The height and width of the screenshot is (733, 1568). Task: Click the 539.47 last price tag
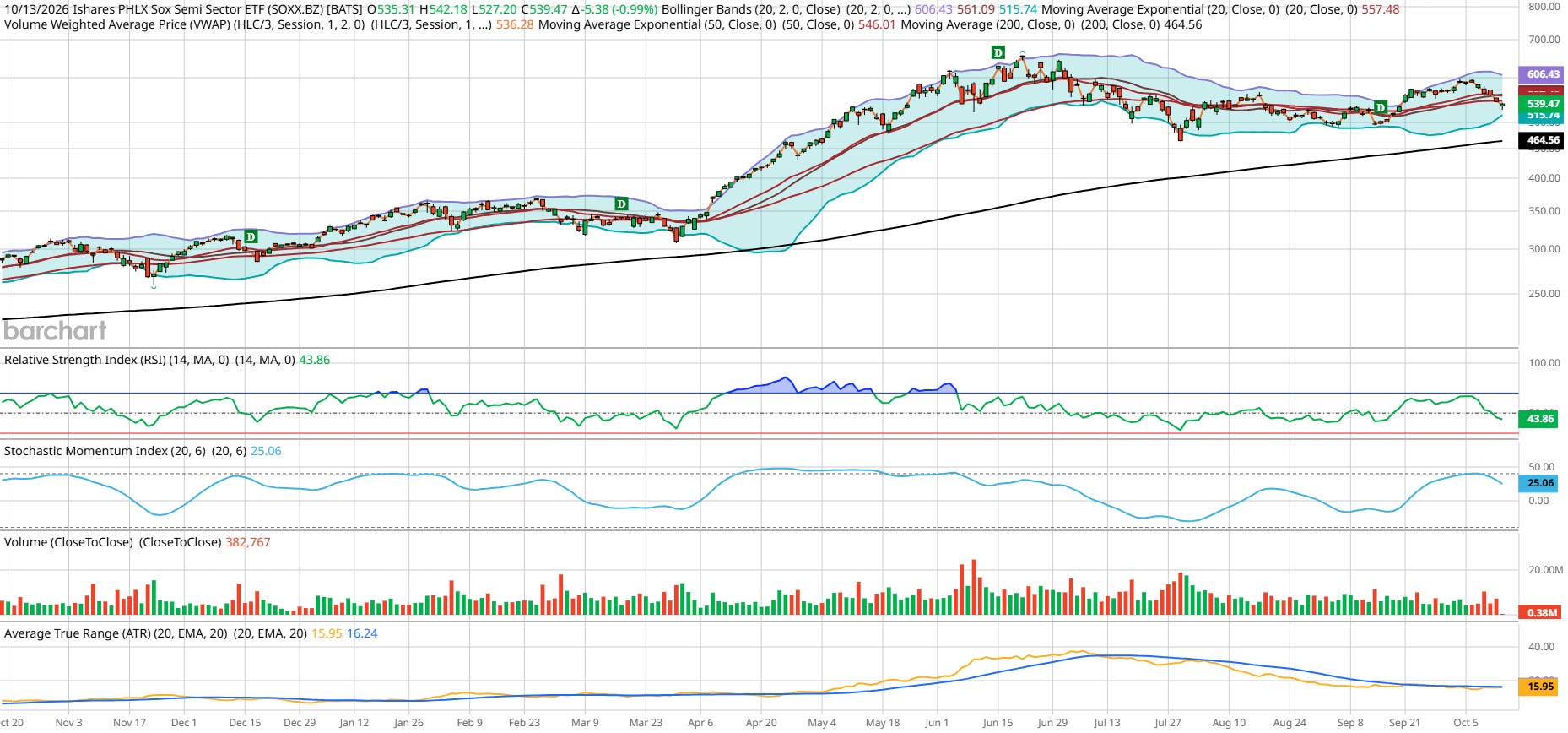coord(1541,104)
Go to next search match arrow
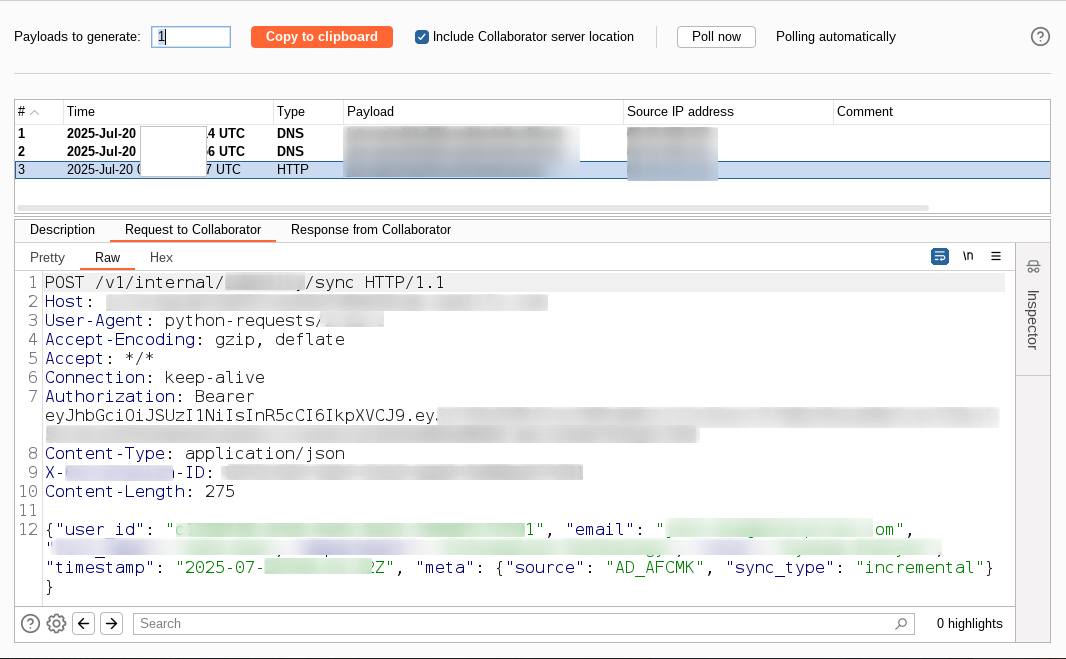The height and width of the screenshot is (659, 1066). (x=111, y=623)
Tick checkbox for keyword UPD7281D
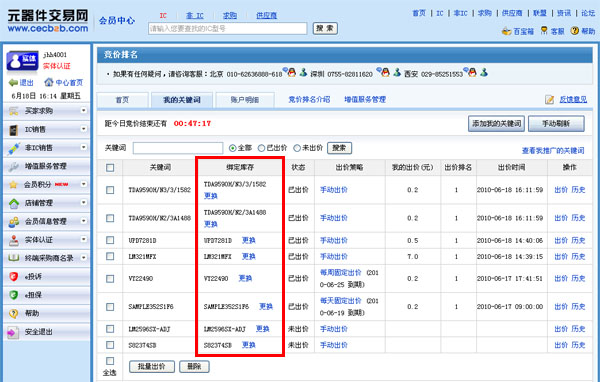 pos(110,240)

################

▶ [AIM OF THE TASK]: Would you return the whole listing exactly, without the pictures?

▶ [SOLUTION TO THE EXERCISE]:
The height and width of the screenshot is (733, 1568). Task: Click the 539.47 last price tag
coord(1541,104)
Go to next search match arrow
The height and width of the screenshot is (659, 1066). (x=111, y=623)
Tick checkbox for keyword UPD7281D
 pos(110,240)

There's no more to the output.